Speaker Series: Mugambi Jouet

Law, University of Southern California
Abortion and American Exceptionalism
Hybrid: Virtual/In-Person (ABF Offices, 750 N Lake Shore Drive, 4th Floor Chicago, IL)

Why is abortion being recriminalized in the United States in sharp contrast to the historical evolution of reproductive rights? This presentation will explore how abortion exemplifies American exceptionalism in the original sense of the phrase that America is an “exception,” especially within the Western world. Yet exceptionalism should not be misunderstood as historical determinism or cultural essentialism. By the early 1970s, America was converging with peer Western democracies in liberalizing abortion. This process of convergence was ultimately halted by the mounting influence of the U.S. pro-life movement in an age when tolerance or support for reproductive rights increasingly became the norm abroad.

While abortion is often analyzed in isolation, this multidisciplinary article focuses on its interrelationship with wider features of American exceptionalism. A distinctive religious landscape sheds light on the intensity of opposition to abortion among the substantial minority of Americans who share a traditionalist worldview. This unique social environment has contributed to the resilience of the U.S. anti-abortion movement, which has an outsized impact due to the exceptional weight of lobbying by special interests over American government. Organized opposition to abortion instead declined elsewhere in the West concurrently with the decline of organized religion, especially traditionalist conceptions of Christianity. Modern America is now an outlier, refighting and relitigating an endless battle over abortion.

To register, contact Sophie Kofman at skofman@abfn.org


Mugambi Jouet’s research focuses on American exceptionalism, criminal justice, and comparative history from a multidisciplinary perspective. He is an expert on the distinctive historical evolution of American law, government, and sociopolitical culture compared to other Western democracies.

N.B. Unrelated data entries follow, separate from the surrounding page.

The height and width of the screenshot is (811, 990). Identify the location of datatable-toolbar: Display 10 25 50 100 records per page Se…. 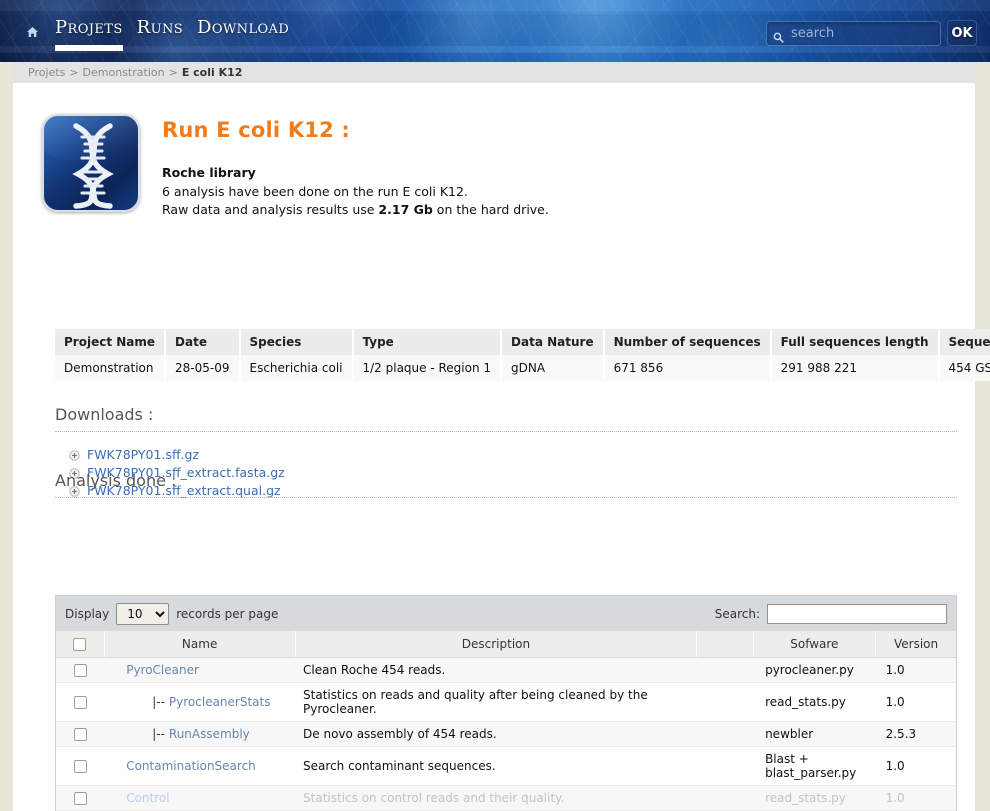
(506, 614).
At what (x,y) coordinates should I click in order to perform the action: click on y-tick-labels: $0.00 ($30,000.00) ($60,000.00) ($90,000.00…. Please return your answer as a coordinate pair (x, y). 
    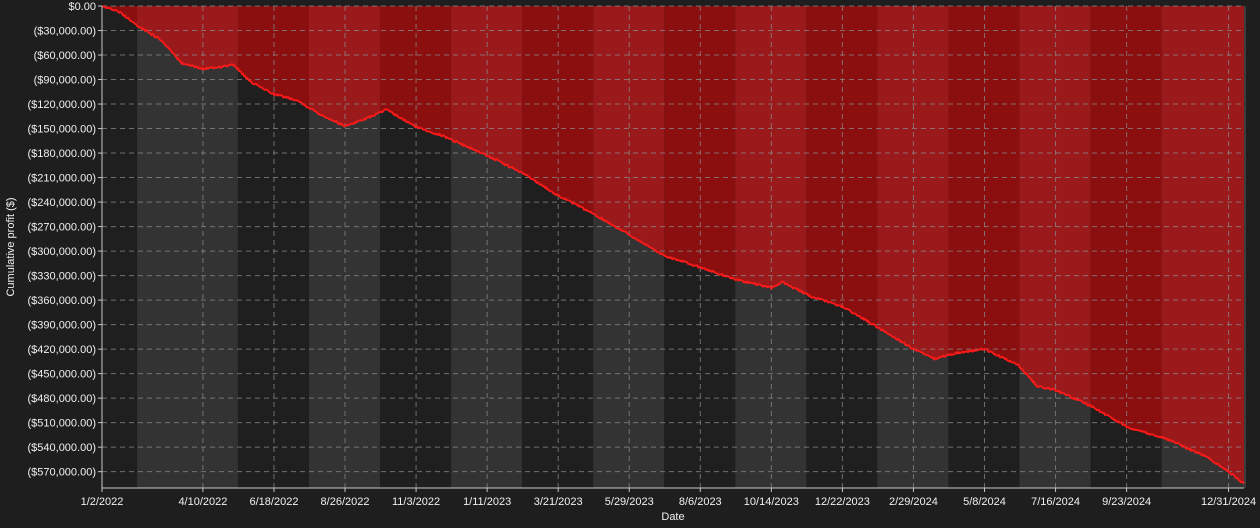
    Looking at the image, I should click on (65, 240).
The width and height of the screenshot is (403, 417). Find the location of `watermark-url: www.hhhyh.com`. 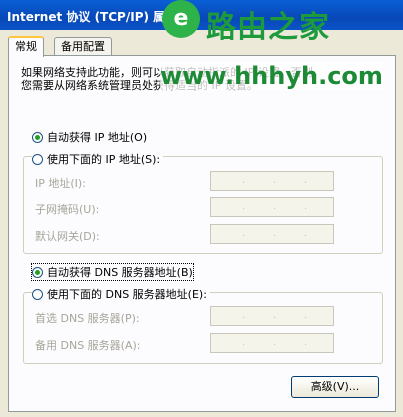

watermark-url: www.hhhyh.com is located at coordinates (272, 76).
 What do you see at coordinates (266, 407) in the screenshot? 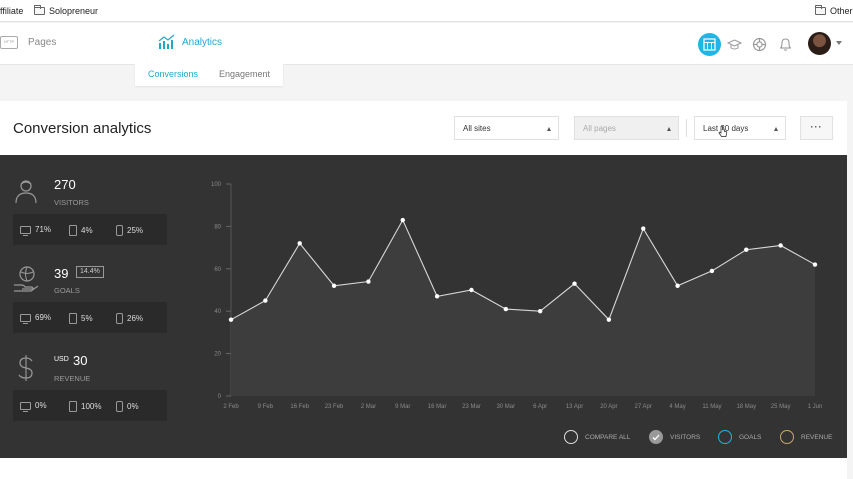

His scholarship has notably analyzed the death penalty, mass incarceration, juvenile justice, guns, abortion, and the historiography of key concepts, from “American exceptionalism” to the “Western world.” In 2022, he won the Brophy Prize for the article that “most significantly breaks new ground and adds new insights to the study and understanding of United States legal history.” In 2025, he received the William A. Rutter Distinguished Teaching Award.